:: RECORDS FOR THE EXERCISE
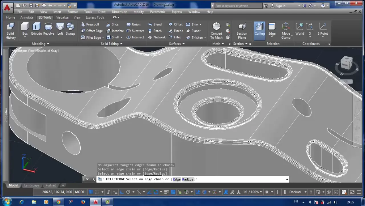Click the Sign In link
Viewport: 365px width, 206px height.
point(280,5)
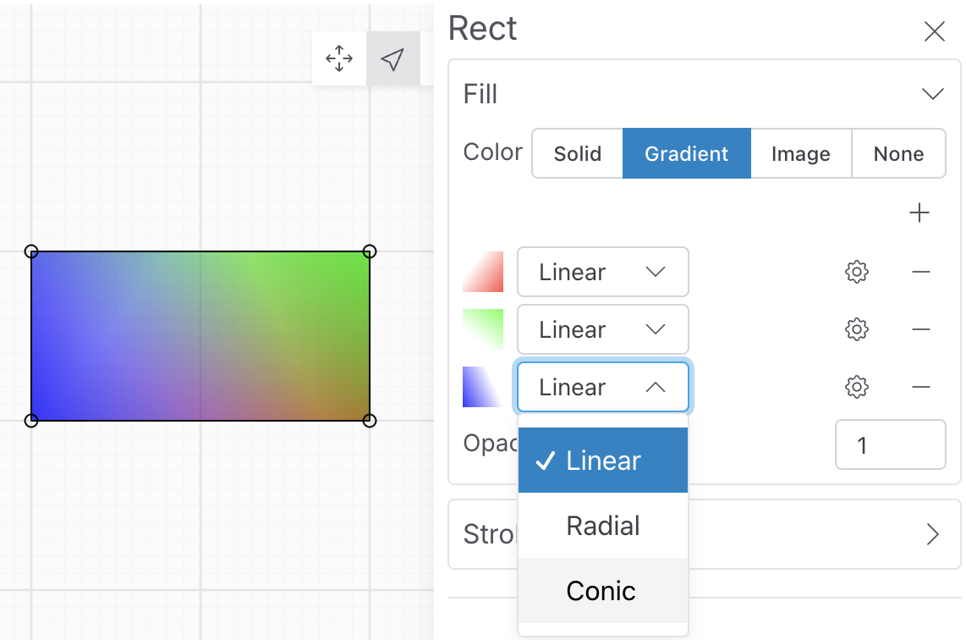Click the blue gradient preview swatch
The image size is (966, 640).
pos(483,387)
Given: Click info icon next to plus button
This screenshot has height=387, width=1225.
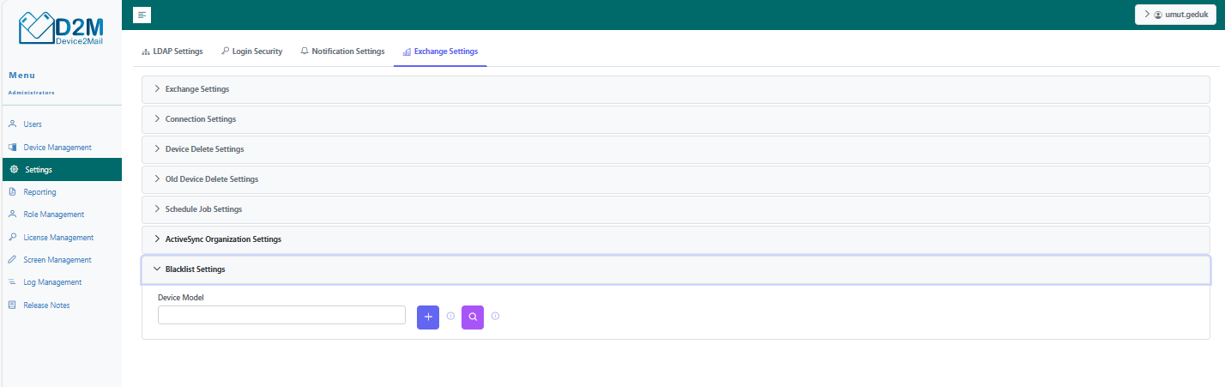Looking at the screenshot, I should (x=450, y=317).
::::
Drop the pictures, then reproduce exactly the lines from the one with "Given: Click info icon next to plus button" through the final line of the listing.

**WRITTEN SOLUTION**
Given: Click info icon next to plus button
This screenshot has height=387, width=1225.
Looking at the screenshot, I should (x=450, y=317).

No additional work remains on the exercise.